### WRITTEN TASK A
In the passage about mapping North Greenland 100 years ago, between which two places did the Danish explorers map the coastlines, glaciers, and fjords?
### WRITTEN TASK B
Write the next part of the passage about mapping North Greenland 100 years ago, picking up after its final sentence.

### GIVEN PASSAGE
==========
Category Archives: Polar Exploration

Mapping North Greenland 100 years ago

Living off the land, Greenland’s early explorers ate their dogs, fungi, and roots of plants a few inches high to not starve to death. There is nothing romantic in the detailed reports of Knud Rasmussen, Peter Freuchen, and Lauge Koch that mapped in much detail coastlines, glaciers, and fjords of North Greenland between Thule in the west and Independence Fjord in the east. These Danes worked and lived closely with Inuit hunters and their families at what still is the northern edge of where a small number of people can survive by hunting seals, walrus, whales, and polar bears on the ice and musk ox, reindeer, and rabbits on land. Most people did not live as long and as well as we do now, because life and food were always in short supply.
==========
### SUPPLIED MATERIAL

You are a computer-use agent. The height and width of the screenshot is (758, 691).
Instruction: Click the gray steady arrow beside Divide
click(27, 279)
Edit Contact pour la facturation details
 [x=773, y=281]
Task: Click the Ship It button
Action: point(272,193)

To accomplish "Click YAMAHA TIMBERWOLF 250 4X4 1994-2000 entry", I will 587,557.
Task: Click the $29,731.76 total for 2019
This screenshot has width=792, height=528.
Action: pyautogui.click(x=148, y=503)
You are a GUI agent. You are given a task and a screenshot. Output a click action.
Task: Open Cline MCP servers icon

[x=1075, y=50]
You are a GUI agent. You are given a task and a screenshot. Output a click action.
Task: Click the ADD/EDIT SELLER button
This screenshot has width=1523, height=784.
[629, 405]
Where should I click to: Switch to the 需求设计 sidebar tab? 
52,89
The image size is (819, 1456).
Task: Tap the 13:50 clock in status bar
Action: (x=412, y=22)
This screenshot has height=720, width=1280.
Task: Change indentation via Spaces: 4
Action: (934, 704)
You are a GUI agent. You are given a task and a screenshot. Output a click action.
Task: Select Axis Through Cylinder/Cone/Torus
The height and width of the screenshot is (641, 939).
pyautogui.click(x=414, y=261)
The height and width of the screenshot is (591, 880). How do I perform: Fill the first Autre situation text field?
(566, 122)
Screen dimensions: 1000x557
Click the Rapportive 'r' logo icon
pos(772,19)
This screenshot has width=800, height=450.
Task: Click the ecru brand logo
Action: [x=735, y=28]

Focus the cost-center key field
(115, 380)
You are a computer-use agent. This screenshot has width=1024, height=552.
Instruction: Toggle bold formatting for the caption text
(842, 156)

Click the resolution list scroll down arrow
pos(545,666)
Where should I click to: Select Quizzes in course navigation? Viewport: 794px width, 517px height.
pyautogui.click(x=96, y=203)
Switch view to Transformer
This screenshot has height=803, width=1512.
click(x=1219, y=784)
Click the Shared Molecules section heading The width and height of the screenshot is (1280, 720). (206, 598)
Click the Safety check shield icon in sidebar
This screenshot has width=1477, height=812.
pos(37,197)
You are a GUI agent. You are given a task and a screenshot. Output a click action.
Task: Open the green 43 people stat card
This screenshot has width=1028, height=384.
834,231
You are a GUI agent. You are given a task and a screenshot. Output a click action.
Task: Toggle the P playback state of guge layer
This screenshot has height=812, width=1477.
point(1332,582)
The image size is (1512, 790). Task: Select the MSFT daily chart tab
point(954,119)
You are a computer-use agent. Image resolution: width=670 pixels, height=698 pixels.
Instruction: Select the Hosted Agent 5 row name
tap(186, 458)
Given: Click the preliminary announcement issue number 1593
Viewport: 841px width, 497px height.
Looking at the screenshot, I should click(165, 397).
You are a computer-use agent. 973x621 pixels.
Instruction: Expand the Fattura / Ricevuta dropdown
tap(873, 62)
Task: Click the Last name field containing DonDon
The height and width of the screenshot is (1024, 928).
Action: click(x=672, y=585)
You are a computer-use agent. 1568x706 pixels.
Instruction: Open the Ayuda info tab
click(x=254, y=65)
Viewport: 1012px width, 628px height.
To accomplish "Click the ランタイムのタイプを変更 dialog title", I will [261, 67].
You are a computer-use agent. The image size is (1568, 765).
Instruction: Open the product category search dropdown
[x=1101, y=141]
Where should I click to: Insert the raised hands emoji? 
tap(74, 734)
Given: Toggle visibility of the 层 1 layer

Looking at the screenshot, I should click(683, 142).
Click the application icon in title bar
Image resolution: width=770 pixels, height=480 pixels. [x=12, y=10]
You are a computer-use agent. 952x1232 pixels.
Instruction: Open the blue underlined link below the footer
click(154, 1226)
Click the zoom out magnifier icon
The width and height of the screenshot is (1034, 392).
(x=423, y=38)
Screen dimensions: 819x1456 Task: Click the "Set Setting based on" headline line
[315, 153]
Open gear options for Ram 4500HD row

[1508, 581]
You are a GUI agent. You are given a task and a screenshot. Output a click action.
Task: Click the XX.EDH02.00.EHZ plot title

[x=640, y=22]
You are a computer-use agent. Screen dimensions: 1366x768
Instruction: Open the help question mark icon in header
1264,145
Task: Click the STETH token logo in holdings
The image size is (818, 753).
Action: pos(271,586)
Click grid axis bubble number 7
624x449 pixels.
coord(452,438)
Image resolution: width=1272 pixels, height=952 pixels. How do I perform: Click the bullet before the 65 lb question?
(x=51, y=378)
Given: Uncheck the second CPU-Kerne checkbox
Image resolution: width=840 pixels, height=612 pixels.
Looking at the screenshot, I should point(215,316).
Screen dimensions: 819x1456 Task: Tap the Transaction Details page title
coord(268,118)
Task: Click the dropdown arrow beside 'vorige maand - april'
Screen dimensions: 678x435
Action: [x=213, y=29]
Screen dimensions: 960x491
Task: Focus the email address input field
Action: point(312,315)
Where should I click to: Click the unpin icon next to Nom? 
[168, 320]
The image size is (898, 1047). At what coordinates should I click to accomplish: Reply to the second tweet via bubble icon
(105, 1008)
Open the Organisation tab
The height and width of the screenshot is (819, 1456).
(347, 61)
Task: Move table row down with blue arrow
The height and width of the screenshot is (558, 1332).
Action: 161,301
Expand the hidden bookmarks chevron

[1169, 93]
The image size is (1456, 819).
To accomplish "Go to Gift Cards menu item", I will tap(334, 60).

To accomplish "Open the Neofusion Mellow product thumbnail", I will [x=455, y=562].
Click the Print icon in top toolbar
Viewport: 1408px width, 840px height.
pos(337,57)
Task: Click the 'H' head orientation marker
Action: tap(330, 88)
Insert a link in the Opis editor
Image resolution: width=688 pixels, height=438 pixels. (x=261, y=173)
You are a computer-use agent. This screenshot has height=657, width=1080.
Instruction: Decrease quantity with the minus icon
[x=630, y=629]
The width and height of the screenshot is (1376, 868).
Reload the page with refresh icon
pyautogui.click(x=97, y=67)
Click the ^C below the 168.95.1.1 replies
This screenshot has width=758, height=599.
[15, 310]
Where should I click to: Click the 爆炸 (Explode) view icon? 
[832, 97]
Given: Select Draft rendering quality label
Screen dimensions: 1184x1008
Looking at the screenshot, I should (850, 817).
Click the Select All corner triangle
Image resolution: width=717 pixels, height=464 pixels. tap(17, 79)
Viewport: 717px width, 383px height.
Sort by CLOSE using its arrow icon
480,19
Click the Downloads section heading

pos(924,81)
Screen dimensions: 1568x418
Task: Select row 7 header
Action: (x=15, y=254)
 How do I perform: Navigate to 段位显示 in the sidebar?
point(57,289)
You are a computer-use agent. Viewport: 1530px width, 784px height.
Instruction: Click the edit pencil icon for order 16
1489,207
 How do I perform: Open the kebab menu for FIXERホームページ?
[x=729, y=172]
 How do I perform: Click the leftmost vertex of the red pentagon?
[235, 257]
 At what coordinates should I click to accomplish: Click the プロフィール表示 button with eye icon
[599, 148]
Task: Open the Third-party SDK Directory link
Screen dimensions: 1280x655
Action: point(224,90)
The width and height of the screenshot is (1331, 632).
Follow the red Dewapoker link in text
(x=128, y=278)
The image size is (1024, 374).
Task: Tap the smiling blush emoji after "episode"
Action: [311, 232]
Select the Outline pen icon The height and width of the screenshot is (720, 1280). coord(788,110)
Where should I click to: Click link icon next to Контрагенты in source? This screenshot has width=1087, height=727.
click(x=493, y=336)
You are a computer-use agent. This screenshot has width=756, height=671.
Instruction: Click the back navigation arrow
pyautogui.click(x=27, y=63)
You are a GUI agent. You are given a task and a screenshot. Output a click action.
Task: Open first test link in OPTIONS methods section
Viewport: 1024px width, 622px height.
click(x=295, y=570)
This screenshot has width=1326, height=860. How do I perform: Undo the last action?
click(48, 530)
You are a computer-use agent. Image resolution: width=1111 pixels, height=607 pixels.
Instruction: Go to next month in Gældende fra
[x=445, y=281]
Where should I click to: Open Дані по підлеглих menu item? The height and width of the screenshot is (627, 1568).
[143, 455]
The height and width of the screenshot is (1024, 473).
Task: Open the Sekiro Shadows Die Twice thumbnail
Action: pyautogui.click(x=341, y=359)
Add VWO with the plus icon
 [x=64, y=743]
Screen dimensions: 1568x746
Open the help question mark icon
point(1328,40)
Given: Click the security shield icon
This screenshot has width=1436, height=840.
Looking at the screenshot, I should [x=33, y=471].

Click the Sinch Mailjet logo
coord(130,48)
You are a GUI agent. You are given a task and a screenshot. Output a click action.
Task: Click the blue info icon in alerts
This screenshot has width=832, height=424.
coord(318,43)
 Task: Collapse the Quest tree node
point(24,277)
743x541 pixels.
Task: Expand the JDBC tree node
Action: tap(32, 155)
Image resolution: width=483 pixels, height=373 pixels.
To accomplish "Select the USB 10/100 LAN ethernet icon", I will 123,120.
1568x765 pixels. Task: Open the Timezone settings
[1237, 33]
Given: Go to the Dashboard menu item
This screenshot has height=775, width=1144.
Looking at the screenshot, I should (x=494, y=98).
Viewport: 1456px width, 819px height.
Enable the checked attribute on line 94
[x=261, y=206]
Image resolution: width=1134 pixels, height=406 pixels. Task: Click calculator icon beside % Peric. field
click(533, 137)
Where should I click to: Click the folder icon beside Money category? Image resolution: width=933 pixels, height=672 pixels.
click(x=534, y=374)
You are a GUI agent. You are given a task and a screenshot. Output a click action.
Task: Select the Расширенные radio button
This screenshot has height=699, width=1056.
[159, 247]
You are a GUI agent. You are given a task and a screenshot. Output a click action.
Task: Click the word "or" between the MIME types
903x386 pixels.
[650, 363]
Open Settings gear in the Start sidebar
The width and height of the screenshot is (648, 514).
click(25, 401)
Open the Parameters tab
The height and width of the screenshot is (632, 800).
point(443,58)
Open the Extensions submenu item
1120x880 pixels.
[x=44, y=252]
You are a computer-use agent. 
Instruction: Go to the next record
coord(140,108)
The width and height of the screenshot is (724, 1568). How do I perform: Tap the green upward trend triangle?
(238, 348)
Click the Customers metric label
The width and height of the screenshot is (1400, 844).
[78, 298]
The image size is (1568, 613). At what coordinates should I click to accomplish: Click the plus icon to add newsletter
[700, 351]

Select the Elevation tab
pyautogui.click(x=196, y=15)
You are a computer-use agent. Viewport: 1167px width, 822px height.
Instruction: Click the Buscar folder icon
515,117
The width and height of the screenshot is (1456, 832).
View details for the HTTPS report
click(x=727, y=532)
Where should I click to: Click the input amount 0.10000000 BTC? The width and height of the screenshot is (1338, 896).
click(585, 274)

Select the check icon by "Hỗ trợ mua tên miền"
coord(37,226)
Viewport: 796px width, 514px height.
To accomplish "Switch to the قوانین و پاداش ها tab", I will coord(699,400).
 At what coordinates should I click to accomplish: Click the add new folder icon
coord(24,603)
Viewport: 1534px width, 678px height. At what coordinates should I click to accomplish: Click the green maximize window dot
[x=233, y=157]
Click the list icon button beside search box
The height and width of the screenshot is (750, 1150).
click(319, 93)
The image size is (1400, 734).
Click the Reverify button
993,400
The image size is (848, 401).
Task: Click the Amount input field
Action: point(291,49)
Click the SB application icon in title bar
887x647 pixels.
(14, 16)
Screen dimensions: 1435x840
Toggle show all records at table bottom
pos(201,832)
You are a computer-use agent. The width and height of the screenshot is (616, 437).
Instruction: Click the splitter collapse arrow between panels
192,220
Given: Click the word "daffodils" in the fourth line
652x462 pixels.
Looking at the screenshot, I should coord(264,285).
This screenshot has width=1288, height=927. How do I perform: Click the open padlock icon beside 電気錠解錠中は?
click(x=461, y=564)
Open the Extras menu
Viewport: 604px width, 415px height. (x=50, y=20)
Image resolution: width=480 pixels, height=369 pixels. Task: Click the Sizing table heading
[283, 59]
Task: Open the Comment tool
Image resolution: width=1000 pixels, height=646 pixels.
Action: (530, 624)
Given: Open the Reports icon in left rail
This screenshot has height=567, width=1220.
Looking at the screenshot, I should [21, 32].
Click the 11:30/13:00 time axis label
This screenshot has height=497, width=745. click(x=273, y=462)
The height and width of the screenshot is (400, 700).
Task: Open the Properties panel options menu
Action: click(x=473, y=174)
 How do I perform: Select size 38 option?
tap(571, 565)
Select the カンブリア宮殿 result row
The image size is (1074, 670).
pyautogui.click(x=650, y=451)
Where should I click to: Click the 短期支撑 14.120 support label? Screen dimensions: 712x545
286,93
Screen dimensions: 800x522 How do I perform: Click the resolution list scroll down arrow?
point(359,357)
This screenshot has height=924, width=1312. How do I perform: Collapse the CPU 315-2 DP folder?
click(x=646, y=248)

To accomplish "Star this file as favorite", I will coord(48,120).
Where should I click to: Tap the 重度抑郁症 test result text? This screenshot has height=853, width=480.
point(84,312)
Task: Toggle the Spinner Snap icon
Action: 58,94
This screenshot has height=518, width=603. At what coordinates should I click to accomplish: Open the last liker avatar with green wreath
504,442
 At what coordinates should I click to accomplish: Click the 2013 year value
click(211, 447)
==========
### FINAL ANSWER A
Between Thule in the west and Independence Fjord in the east.

### FINAL ANSWER B
Ascent of the Inland ice in April 1912 as the First Thule Expedition starts from Clemens Markham's Glacier to Independence Fjord. All 4 explorers returned, but only 8 of the 54 dogs did.

Ascent of the Inland ice in April 1912 as the First Thule Expedition starts from Clemens Markham’s Glacier to Independence Fjord. All 4 explorers returned, but only 8 of the 54 dogs did.

I am reading the reports of the First Thule Expedition of 1912 (4 people), the Second Thule Expedition of 1917 (7 people), and the Bicentenary Jubilee Expedition of 1921 (4 people). Each person had its own dog sled team with 10-14 dogs per team. Knud Rasmussen and Peter Freuchen with Uvdloriaq and Inukitsoq successfully crossed the ice sheet in 1912 from east to west and back. Only 5 of the 7 members of the Second Thule Expedition returned, because Greenlander Hendrik Olsen disappeared while hunting wolves which may have killed him and the Swedish scientist Dr. Thorild Wulff starved to death when he gave up walking as witnessed by Lauge Koch and Inuit Nasaitsordluarsuk and Inukitsoq.

Map detail of Inglefield Land with tracks from Second Thule Expedition after leaving the ice sheet, from Rasmussen (1923). Humboldt Glacier is on the right with Kane Basin to the top.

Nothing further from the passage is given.